Advanced Clinician Scientist-Programm 2025
Thema: "Coronary Artery BypAss Grafting vs. pErcutaneous coronary intervention in patients of older age-CAB-AGE"
Zusammenfassung:
CAD is a common disease often leading to MI as one of the leading causes of global mortality. One third of all of MI occur in individuals 75years and older. In addition, MI mortality risk is also elevated so that 60% of all MI-deaths occur above 75. CABG has the greatest potential to prevent MI in chronic CAD by providing surgical collaterals to all CAD preventing acute ischemia in case of native vessel occlusion. Thus, CABG should have its greatest treatment potential in elderly patients However, current guidelines favor PCI in older patients due to the perception of high surgical risk and an often frail patient status in this age group. Yet, the available evidence (which stems mainly from younger patient populations) even suggests comparable 30-day mortality rates between CABG and PCI and significantly better long-term outcomes with CABG. To date, no randomized comparison has addressed the impact of frailty or the direct effects of CABG vs. PCI in the elderly. Such data are urgently needed, as current treatment recommendations are based on potentially erroneous beliefs, which may adversely affect significant numbers of patients worldwide.

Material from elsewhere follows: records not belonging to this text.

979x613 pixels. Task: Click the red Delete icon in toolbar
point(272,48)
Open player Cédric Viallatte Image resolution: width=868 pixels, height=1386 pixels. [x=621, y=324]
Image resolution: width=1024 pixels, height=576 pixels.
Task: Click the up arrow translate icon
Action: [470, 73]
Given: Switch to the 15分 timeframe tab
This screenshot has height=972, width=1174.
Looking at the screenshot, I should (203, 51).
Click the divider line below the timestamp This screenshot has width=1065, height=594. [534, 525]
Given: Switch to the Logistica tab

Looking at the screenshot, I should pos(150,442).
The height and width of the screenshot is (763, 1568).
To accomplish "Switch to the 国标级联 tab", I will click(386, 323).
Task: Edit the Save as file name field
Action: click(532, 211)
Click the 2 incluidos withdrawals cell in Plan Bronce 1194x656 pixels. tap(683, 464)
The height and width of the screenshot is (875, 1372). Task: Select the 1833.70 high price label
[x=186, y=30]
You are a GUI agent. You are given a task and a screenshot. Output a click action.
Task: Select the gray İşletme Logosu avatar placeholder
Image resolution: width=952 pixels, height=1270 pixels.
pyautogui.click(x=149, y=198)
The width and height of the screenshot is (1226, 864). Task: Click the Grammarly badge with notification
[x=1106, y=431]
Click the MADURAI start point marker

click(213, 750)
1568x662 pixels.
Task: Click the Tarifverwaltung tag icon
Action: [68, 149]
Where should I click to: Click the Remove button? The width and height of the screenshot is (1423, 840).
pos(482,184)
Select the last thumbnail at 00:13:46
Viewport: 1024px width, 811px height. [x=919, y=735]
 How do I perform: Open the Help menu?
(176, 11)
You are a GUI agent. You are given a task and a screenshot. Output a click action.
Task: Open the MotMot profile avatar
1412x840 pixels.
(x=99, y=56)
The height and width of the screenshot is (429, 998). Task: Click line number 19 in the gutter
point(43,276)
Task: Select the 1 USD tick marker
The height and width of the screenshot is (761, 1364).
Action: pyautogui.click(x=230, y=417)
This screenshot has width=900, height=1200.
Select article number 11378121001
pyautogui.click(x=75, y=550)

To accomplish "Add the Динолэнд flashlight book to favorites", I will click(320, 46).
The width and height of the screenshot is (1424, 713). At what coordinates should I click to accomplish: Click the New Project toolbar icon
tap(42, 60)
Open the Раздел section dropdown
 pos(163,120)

It is therefore the goal of my project to generate this information by a two-step process. First, conduct a single center trial to assess the impact of PCI and CABG on frailty in patients 75 years of age and above (CAB-AGE I-Trial) and second, organize a prospective, multicenter randomized controlled trial (RCT) assessing the impact of CABG and PCI on long-term outcomes-CAB-AGE II Trial (the latter project will use the GermaN HeaRTS Network for national conduct and negotiations with the US-surgical CTSN trials network are ongoing).